At 44 feet (13.2 meters) long and 14 feet (4.2 meters) wide, the telescope is about the size of a large semi-trailer truck, with intricate solar shades that, when opened, can cover a tennis court.
The program has experienced many delays, not only due to the COVID-19 pandemic, but it finally appears to be on track to begin producing groundbreaking astronomical observations. Tests carried out in the facilities of the project manager Northrop Grumman In California, make sure nothing goes wrong with the over $10 billion spacecraft during launch and once in space.
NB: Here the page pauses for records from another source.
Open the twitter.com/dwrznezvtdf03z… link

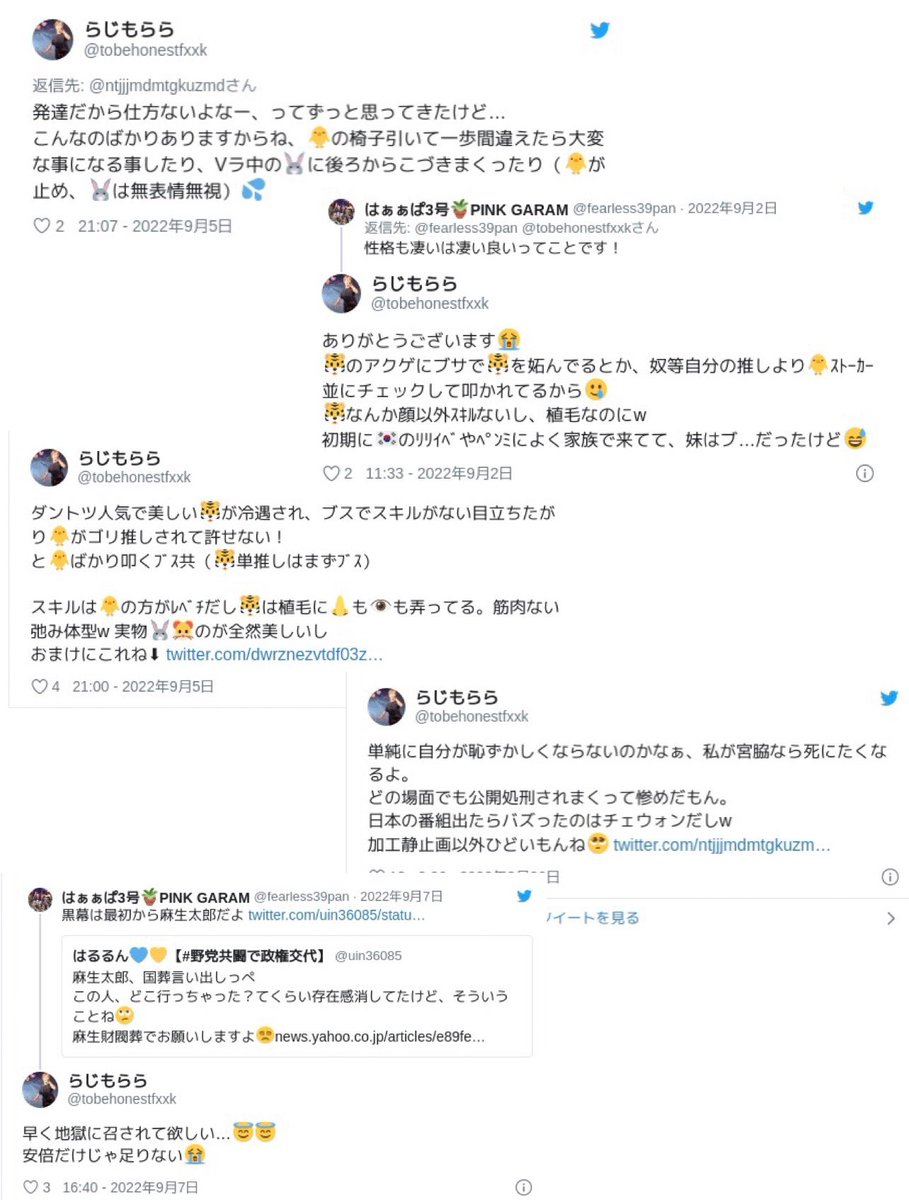tap(274, 654)
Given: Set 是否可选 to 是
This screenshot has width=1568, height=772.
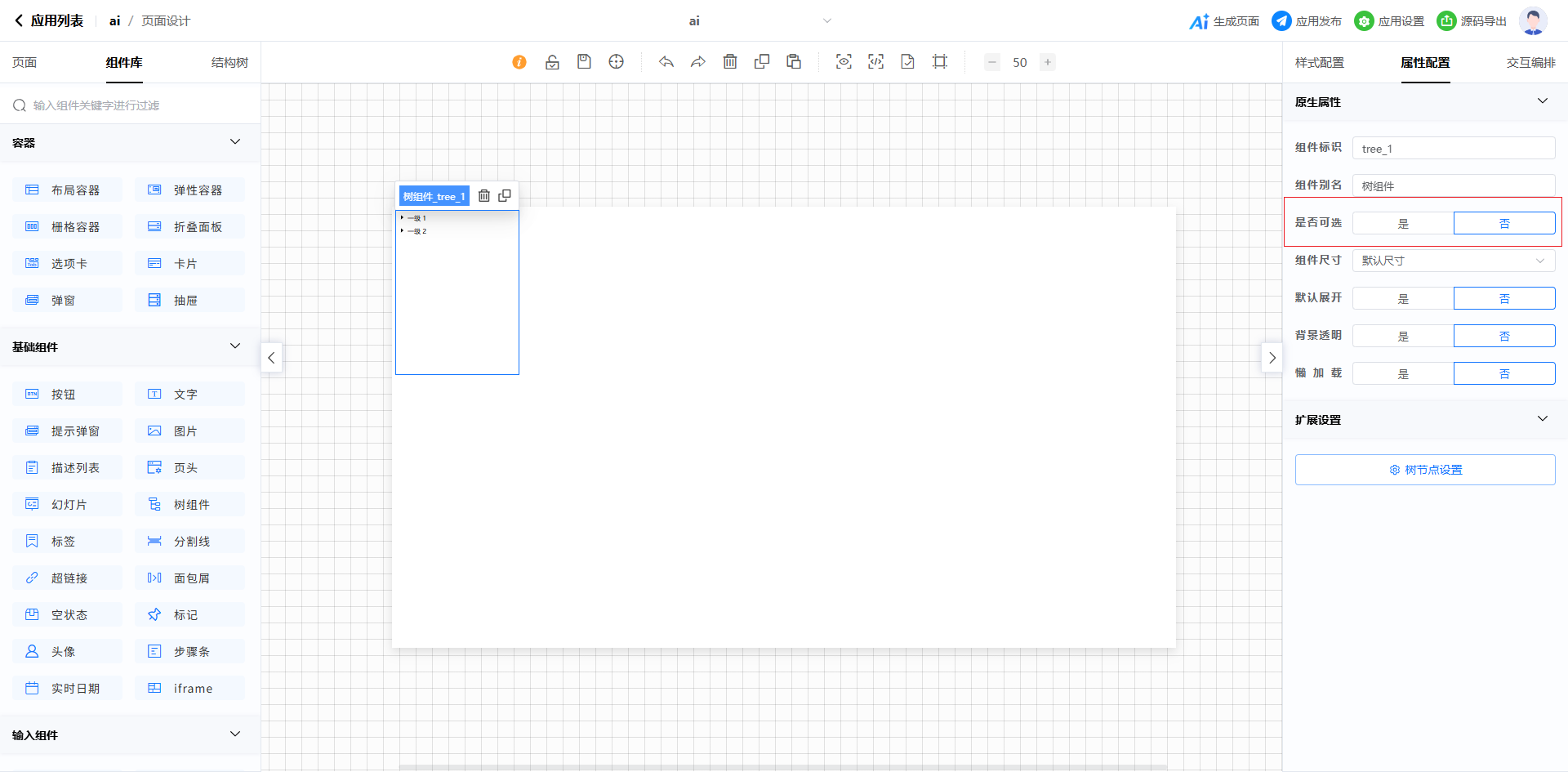Looking at the screenshot, I should (1403, 223).
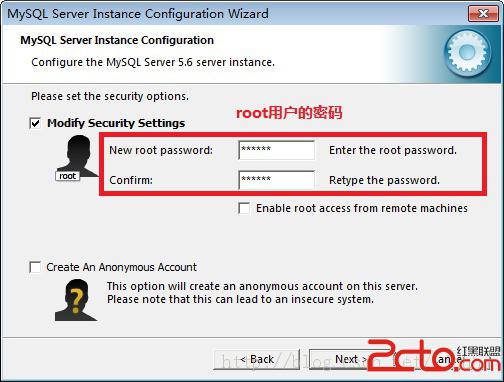This screenshot has width=504, height=382.
Task: Click the small root label badge
Action: (x=68, y=176)
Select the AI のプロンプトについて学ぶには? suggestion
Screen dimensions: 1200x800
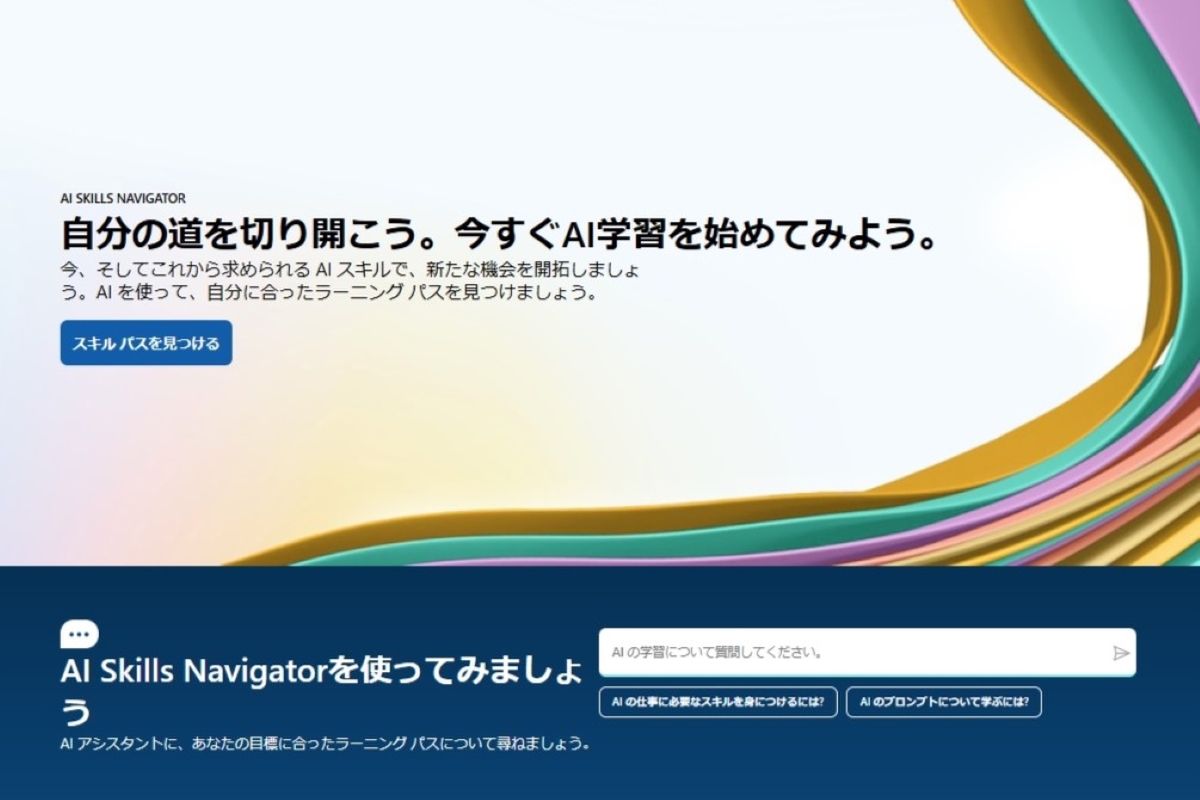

“NASA’s James Webb Space Telescope has reached a major turning point on its way to launch with the completion of integration and final testing of the observatory,” said Gregory Robinson, Headquarters Webb Program Manager, Gregory Robinson. in a report. “We have a very dedicated workforce that got us to the finish line, and we’re very excited to see that Webb is ready to go and will be on this science journey soon.”
Engineering teams must now ensure that the 7.2 ton (6.5 metric tons) telescope safely reaches European space port In Kourou, French Guiana. In the statement, NASA said preparations for the expedition will be completed in September. James Webb will then make the trip from California by sea, enclosed in a 30-meter security container. It will cross the Panama Canal and reach Kourou at least 55 days before the launch date, according to Permit to speak European Space Agency (European Space Agency). The European Space Agency, NASA’s partner in the James Webb Space Telescope project, provides on-board launch Ariane 5 The missile, which is considered one of the most reliable launchers currently available.
Besides transportation, teams from the Web Mission Operations Center (MOC) at the Space Telescope Science Institute (STScI) in Baltimore will continue to test the complex communications network that will ensure that commands can be sent to the valuable telescope in a fast, efficient, and transparent manner.
Once at Kourou, the telescope will undergo further pre-launch checks before refueling and then mooring at the top of Ariane 5.
“After completing the final stages of the James Webb Space Telescope test program, I can’t help but see the reflections of the thousands of individuals who have devoted so much of their lives to Webb, every time I see that gorgeous golden mirror,” said Bill Ochs, Webb Project Manager at NASA Goddard, in the statement.
The telescope will monitor the universe unfazed by terrestrial influences from the point of view of the so-called Lagrange point 2 (L2). Located 900,000 miles (1.5 million kilometers) from Earth, L2 is one of five points around the Sun and Earth where the gravitational forces of both bodies are in equilibrium. A spacecraft located at one of these points orbits the Sun with the Earth and maintains a fixed position with respect to the planet. For comparison, the famous Hubble orbits the Earth at an altitude of only 330 miles (545 km).
However, one question still held up the Great Telescope’s mission: its name, in honor of the 1960s NASA administrator, James Webb. Webb, who is widely credited with the success of the agency’s lunar exploration programme, Apollo, has been a huge supporter of science. But according to the allegations, it also created another legacy – the legacy of homosexuality and the persecution of LGBT experts. Newspaper I mentioned nature recently NASA is investigating Webb’s past to see if there is enough Earth to take the honor of owning the largest astronomical observatory ever named after him.